Regional Gateway editor Chloë Greenbank summarises the latest happenings across airports serving business, regional and low-fare routes.

Against a background of generally lagging investments in transport infrastructure, Europe is facing a €12.3 billion investment gap over the next five years. That was the message at the 3rd Airport Investment Symposium, which took place in Brussels this week, organised by Airports Council International (ACI) Europe in partnership with the Global Infrastructure Investor Association (GIIA).

Europe already accounts for more than half of the world’s most congested airports (51%) and the lack of airport investment will not only compromise the competitive position of the EU, but it will also threaten economic convergence and the full benefits of the single market.

Perhaps most crucially with Europe’s airports committed to achieving net zero CO2 emissions by 2050, the investment shortfall will also impact the ability of airports to decarbonise.

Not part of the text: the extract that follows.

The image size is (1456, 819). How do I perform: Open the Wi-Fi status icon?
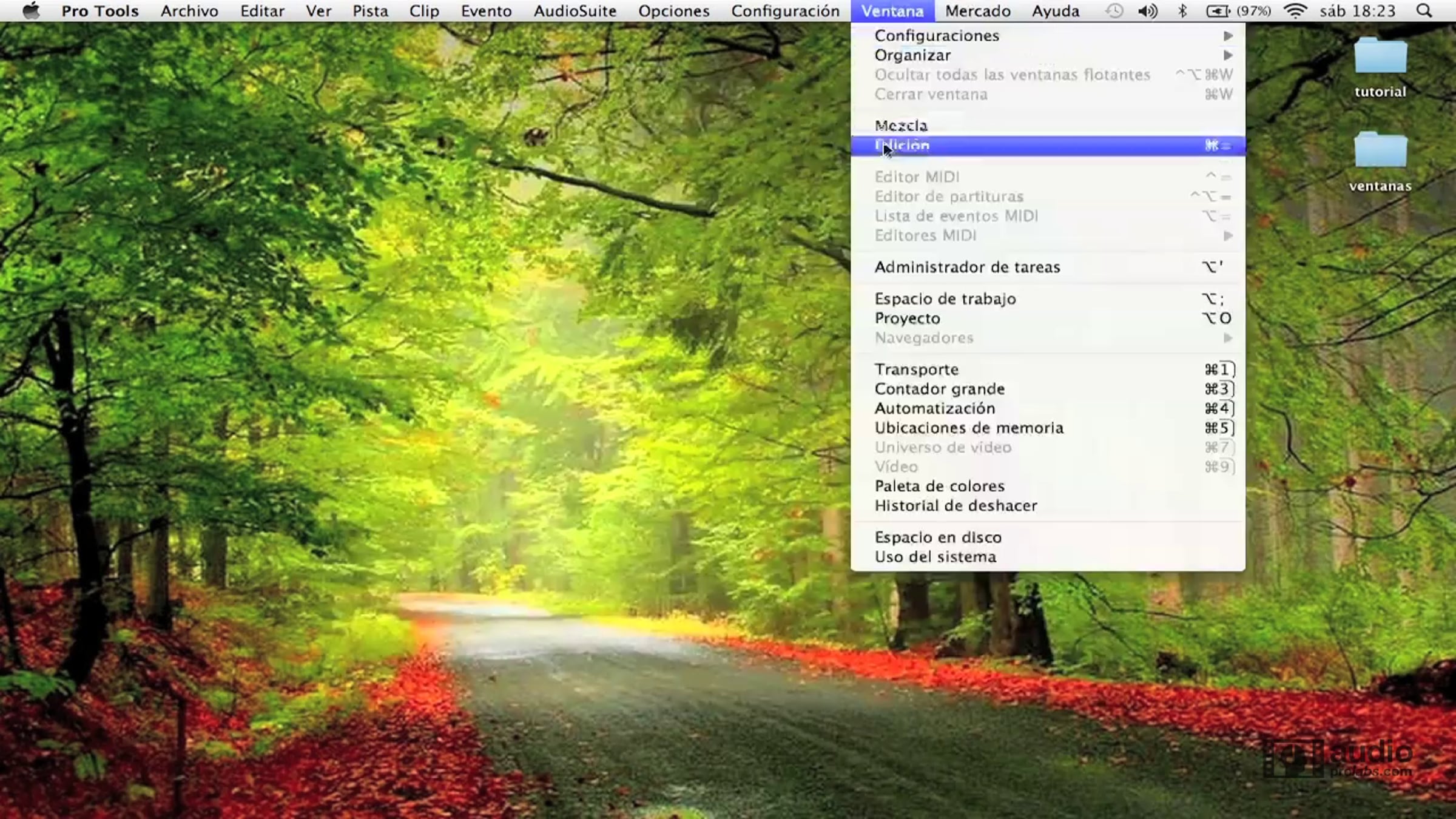(x=1295, y=11)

Olivier Jankovec, ACI Europe’s director-general, commented: “Retrofitting existing passenger terminals and developing new ones to the highest energy efficiency standards will alone require at least €25.9 billion in additional investments.” While implementing these changes will generate significant savings over time in terms of operating costs, Jankovec added, “these savings will only materialise if and once investments have been made.”

Airport investment has more or less been left to the corporate and private sectors over the past two decades, as governments are either no longer able or willing to finance airport development and EU state aid rules limit their ability to do so.

Inadequate airport regulation is one of the factors attributed to the lack of investment, as are unpredictable trading conditions and increasing competitive pressures. And with airline carriers seeking to protect their own market positions, incumbent airline opposition to airport investments was also cited as a factor.

Acknowledging the “critical role” that airports play across Europe in delivering sustainable economic growth,  Jon Philipps, director corporate affairs of GIIA, said investors were ready to deliver funding to meet customer, capacity and environmental projects. However, he also concluded that to fill this financing gap “policymakers and regulators need to ensure the right framework is in place to facilitate this essential investment.”